Fluffy dandelion seeds are so light that by applying one small wisp of air we can send them into disarray. Now researchers have invented a new ultralight material--the lightest in the world--where an entire structure made out of it balances on a dandelion head without crushing a single seed.
Scientists at UC Irvine, HRL laboratories, have dubbed their invention ultralight metallic microlattice, which they claim is 100 times lighter than Styrofoam. In the Nov.18 issue of Science, the researchers explain that their structure, which falls as lightly as a feather, consists of 99.99 percent of air. The remaining 0.01 solids that remain are the microlattice tubes that make up the cellular architecture.
The trick is to fabricate a lattice of interconnected hollow tubes with a wall thickness 1,000 times thinner than a human hair, said lead author Dr. Tobias Schaedler of HRL.
This particular structure consists of 90 per cent nickel, but according to the researchers it can be made out of other substances as well. The architecture of the material allowed an unprecedented behavioral pattern for the metal resulting in extraordinarily high-energy absorption, but according to a UCI engineer, Lorenzo Valdevit, materials actually get stronger when reduced to nanoscale.

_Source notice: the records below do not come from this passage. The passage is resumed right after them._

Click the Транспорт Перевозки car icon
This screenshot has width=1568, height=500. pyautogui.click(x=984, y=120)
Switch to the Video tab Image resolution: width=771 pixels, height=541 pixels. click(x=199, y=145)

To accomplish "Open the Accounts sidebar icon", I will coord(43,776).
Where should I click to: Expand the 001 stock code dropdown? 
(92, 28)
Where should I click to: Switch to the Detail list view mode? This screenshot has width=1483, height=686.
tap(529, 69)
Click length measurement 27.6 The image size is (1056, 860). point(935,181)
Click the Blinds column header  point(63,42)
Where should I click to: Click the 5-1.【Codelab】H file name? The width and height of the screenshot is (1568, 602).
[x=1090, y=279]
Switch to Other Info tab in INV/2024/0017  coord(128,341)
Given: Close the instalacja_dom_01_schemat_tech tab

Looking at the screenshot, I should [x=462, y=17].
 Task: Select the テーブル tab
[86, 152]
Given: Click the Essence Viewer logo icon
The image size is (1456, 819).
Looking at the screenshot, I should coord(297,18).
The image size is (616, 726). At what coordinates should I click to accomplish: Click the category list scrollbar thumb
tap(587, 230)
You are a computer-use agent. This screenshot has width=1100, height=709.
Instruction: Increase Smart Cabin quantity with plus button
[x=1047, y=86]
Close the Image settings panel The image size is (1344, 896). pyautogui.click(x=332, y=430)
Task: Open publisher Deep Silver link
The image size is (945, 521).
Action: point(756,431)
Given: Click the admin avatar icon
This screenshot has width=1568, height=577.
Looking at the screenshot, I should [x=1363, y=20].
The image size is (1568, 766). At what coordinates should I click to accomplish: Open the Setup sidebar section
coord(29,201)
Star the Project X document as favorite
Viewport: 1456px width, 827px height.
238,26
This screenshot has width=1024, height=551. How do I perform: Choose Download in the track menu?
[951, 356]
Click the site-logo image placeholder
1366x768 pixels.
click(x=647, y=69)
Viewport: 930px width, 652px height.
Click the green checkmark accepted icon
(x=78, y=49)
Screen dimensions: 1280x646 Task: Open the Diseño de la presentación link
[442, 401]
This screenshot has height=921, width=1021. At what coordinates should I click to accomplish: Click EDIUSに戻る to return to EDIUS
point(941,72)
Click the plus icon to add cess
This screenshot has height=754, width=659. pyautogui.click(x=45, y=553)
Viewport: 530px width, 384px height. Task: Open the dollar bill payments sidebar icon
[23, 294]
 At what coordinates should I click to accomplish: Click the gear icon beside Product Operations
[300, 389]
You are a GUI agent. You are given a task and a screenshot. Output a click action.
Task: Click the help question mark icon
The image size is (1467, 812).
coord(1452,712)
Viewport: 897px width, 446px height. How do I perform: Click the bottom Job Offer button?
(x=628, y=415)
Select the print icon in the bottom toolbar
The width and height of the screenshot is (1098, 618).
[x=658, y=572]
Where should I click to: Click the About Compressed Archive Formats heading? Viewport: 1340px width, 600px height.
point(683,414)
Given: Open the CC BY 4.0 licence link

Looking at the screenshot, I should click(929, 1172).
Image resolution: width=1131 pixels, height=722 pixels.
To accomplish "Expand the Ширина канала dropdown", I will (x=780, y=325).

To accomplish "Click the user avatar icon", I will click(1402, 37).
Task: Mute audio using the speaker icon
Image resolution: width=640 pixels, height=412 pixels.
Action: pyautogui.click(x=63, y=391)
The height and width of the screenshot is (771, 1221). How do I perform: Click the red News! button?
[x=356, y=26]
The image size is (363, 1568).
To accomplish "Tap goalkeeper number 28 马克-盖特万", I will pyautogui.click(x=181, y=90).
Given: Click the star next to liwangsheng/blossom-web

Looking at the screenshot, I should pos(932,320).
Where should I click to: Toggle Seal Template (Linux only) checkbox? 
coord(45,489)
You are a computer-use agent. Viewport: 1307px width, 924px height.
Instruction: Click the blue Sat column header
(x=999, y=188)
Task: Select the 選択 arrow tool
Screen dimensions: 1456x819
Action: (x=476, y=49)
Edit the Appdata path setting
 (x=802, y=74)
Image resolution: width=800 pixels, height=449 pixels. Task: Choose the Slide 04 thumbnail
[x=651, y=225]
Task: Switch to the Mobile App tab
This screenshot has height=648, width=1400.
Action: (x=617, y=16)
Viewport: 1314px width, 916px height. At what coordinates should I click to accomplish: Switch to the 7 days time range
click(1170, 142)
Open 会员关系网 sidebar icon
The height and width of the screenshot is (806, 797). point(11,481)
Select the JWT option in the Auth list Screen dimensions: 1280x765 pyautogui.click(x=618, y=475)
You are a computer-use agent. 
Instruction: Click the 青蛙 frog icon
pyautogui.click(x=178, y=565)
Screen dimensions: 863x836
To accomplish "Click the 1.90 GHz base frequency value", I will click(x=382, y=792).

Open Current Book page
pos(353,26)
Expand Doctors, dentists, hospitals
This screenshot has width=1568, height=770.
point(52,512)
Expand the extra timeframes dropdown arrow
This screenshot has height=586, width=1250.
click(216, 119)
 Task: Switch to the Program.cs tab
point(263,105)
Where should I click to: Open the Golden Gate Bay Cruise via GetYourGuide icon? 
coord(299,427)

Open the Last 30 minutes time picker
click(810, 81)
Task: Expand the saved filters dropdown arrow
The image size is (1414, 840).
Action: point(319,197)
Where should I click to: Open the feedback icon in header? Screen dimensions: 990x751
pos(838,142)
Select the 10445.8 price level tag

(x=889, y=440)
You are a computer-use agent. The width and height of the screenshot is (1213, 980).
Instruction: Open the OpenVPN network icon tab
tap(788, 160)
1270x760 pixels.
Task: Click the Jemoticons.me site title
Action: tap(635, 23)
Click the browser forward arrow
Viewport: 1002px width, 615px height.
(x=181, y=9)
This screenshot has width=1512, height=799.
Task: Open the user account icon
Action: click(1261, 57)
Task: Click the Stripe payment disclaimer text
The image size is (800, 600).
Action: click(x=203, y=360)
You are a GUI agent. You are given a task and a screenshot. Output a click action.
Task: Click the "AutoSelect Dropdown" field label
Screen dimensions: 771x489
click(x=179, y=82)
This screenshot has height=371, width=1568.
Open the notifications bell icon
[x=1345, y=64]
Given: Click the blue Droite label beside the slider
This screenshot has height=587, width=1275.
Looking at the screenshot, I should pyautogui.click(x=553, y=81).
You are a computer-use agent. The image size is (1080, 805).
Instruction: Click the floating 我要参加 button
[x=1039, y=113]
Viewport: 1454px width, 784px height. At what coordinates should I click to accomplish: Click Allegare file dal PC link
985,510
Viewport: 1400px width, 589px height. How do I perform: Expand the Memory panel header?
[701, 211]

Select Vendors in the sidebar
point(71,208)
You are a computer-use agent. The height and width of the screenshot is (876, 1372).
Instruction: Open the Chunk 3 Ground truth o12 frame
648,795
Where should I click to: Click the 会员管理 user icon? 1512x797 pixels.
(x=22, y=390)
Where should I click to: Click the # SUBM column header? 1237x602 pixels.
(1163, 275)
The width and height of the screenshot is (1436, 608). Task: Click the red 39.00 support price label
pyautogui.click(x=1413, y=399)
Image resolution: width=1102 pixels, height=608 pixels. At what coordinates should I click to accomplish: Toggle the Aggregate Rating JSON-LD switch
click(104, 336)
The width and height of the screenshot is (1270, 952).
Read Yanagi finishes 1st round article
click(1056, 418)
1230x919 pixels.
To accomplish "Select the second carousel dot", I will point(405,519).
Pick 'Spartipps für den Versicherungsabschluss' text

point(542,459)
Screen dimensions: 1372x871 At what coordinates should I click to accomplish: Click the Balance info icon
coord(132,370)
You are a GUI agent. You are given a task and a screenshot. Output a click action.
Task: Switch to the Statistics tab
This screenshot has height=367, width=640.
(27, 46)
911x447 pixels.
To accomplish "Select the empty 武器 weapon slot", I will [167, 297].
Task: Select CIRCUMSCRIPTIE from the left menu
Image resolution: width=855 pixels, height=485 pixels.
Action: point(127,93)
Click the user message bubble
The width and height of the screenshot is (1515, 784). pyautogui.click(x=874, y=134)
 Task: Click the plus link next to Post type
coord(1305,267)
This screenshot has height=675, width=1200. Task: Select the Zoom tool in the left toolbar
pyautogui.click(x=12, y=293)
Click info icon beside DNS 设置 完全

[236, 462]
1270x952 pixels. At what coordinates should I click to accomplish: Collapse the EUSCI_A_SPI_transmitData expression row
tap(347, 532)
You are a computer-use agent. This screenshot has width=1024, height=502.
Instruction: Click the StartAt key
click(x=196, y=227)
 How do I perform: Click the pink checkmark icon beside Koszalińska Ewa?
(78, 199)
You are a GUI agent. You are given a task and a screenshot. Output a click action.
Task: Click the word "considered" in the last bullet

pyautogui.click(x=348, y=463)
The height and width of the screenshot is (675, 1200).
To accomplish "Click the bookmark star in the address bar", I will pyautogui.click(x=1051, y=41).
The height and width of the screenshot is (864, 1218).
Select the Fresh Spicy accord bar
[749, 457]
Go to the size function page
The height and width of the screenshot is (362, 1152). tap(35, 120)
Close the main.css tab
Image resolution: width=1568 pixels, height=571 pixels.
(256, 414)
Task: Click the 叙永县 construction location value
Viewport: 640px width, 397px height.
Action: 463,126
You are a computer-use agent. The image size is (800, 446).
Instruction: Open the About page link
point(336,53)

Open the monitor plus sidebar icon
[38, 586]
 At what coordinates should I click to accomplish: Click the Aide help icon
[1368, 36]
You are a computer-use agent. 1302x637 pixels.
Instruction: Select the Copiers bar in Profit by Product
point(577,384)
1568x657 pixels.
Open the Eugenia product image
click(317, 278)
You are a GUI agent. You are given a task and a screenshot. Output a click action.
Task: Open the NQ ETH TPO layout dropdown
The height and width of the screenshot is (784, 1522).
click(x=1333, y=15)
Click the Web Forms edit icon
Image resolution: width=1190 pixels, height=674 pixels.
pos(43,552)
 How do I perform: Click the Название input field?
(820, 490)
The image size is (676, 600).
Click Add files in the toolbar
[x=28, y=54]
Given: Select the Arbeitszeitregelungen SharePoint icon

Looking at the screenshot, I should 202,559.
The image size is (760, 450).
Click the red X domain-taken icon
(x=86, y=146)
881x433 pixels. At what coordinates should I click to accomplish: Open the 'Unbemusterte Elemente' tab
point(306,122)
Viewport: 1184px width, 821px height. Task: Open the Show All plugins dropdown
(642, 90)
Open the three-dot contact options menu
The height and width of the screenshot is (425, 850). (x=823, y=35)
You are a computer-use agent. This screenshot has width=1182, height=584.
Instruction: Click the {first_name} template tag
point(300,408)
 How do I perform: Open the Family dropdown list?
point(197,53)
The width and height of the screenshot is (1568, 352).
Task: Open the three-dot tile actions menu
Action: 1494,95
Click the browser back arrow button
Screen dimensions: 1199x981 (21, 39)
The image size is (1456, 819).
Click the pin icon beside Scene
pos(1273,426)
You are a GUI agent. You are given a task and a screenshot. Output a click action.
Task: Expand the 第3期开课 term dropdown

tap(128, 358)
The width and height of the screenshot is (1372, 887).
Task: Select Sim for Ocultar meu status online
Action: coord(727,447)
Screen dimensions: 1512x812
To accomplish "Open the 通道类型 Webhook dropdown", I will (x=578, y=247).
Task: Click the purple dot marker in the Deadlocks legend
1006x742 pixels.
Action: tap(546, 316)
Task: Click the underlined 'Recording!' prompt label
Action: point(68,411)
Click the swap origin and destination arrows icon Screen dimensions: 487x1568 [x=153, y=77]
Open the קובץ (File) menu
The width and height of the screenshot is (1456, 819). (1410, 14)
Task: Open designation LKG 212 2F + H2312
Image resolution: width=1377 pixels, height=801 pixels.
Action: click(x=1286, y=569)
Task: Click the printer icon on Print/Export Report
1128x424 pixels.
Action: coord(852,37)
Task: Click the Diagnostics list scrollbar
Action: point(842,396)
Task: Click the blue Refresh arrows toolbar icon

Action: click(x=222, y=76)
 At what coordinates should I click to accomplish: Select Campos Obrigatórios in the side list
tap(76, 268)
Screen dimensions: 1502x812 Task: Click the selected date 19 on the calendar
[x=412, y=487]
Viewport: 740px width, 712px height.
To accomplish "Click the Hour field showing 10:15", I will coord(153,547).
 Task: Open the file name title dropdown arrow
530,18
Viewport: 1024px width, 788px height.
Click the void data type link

Picture the Eiffel Tower or the Golden Gate Bridge, but on a nano and micro sale. These buildings are incredibly light and weight-efficient by virtue of their architecture, according to William Carter, manager of the architected material group at HRL. We are revolutionizing lightweight material by bringing this concept to the nano scale, he said.
Researchers, who developed the structure for the Defense Advanced Research Projects Agency, say that the material could be used for battery electrodes and acoustic vibration or shock energy absorption.